Service is built into the UF Law experience

University of Florida law students made the most of a recent Saturday by participating in an ongoing community service volunteer effort that included a visit to a farm for retired horses to groom and check their health.

The program for all classes at UF Law is an extension of a community service day for first-year students that Dean Robert Jerry began when he came to the college a decade ago. First-year UF Law students engage in community service under the auspices of Introduction to Law School and the Profession. Between the two programs, UF Law students have performed 1,165 hours of community service. That figure does not include time spent volunteering by individual students and by law student organizations.

Jerry said community service is good for the community, good for the image of the law school, and also helps to build a community within the college of law itself.

“When students spend three hours together painting a Habitat for Humanity house, they get to know each other very well, very quickly,” Jerry said. “It creates friendships and bonding and helps create a sense of community within the college.”

The horse farm is among several locations that UF Law students perform community service. Others include the Children’s Home Society, the Alachua County Humane Society, and Habitat for Humanity.

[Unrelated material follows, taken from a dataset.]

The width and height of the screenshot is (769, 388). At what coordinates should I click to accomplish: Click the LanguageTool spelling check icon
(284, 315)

The next community service day is set for November 16 when law students will team up to work on a house for the Alachua Habitat for Humanity.

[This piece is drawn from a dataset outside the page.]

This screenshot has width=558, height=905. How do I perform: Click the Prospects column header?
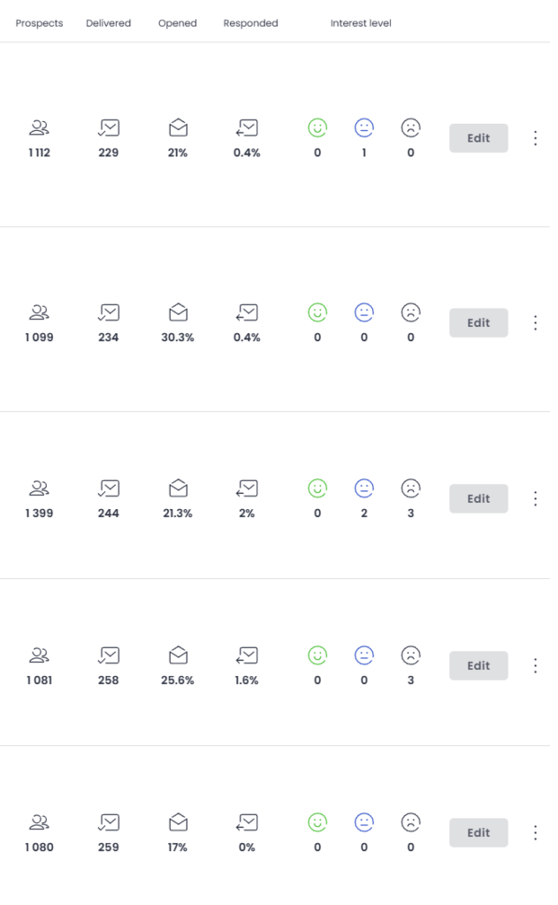tap(40, 24)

During a recent service day, nine UF Law students groomed the horses and donkeys of Mill Creek Farm for Retired Horses. It’s a weekly ritual to keep the retired service animals healthy and happy at the sprawling 335-acre farm. Students can sign up and log hours to earn a community service certificate.

Cara Fraser, a third-year law student, expressed hope that the more robust version of community service program that she is spearheading lives on at UF Law.

“One of the goals in our law school is to turn us into leaders in our community,” Fraser said. “Hopefully, this continues 20, 30 years, at least.”